WHAT IS BEING ASKED:
Could you copy exactly the lines below, beginning at the line with "You are a computer-use" and stopping after the line with "Task: Expand the Path dropdown list", with no pictures?

DATASET:

##############################

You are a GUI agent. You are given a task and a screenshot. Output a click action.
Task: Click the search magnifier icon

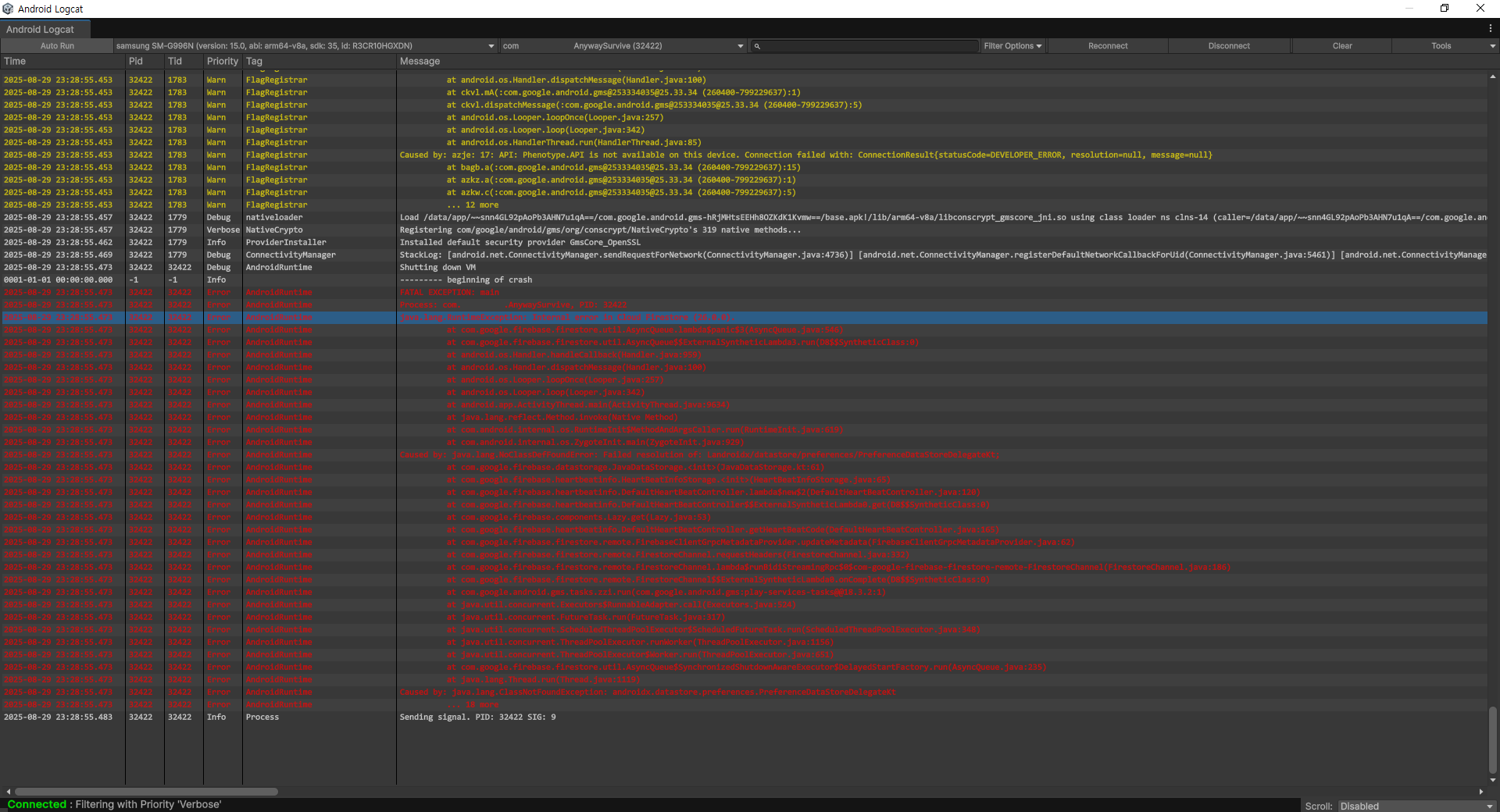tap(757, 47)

##############################

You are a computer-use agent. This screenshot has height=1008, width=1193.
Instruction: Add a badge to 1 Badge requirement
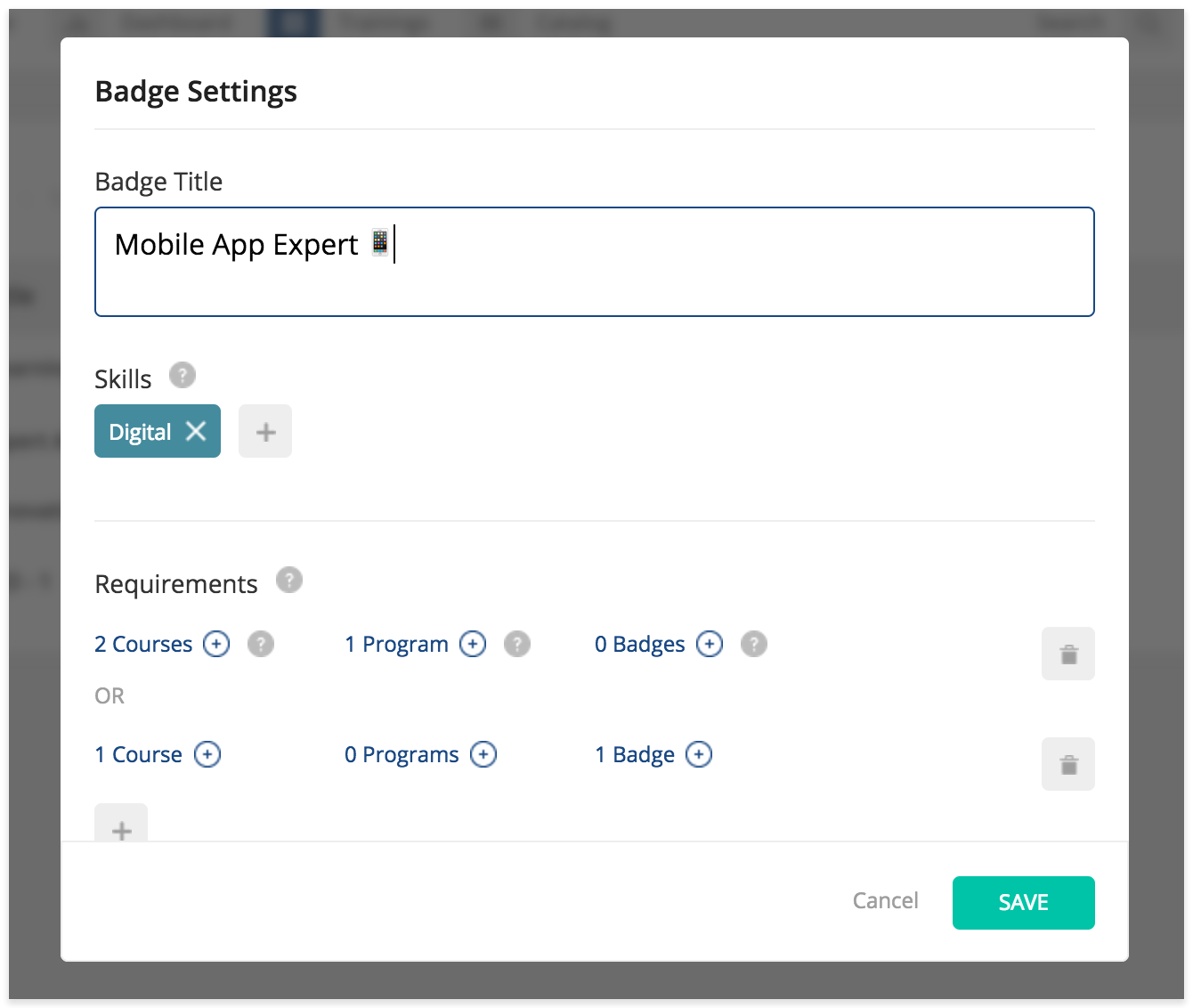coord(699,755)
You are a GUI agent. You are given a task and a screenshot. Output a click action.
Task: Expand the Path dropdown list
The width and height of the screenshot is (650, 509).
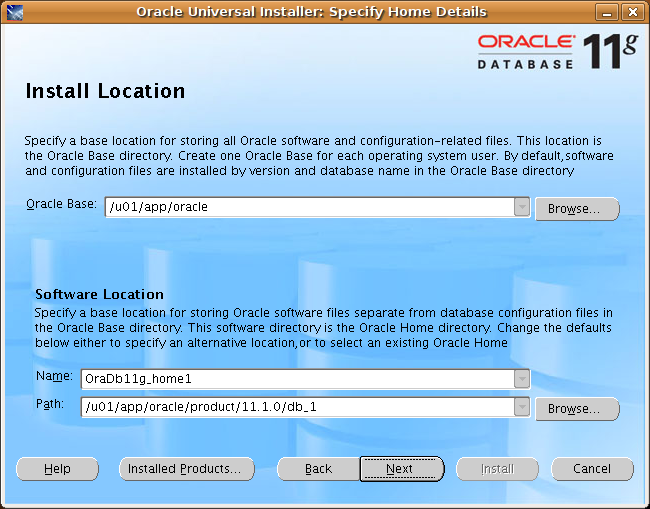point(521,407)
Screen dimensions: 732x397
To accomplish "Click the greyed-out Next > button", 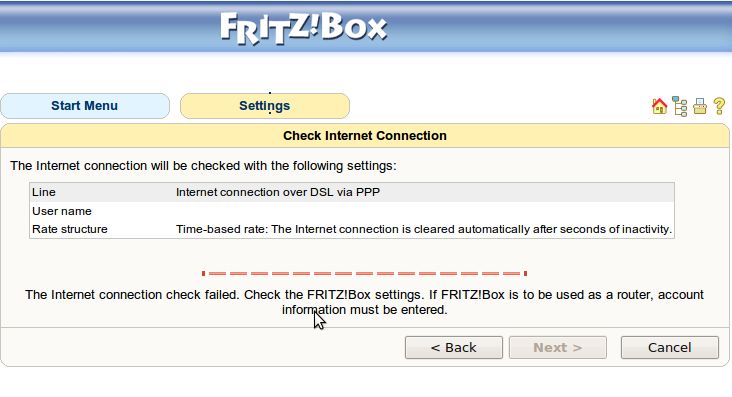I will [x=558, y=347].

##############################

SOLUTION TO THE EXERCISE:
You are a computer-use agent. This screenshot has height=1008, width=1193.
Instruction: Add a badge to 1 Badge requirement
coord(699,755)
You are a GUI agent. You are given a task and a screenshot. Output a click action.
Task: Expand the Path dropdown list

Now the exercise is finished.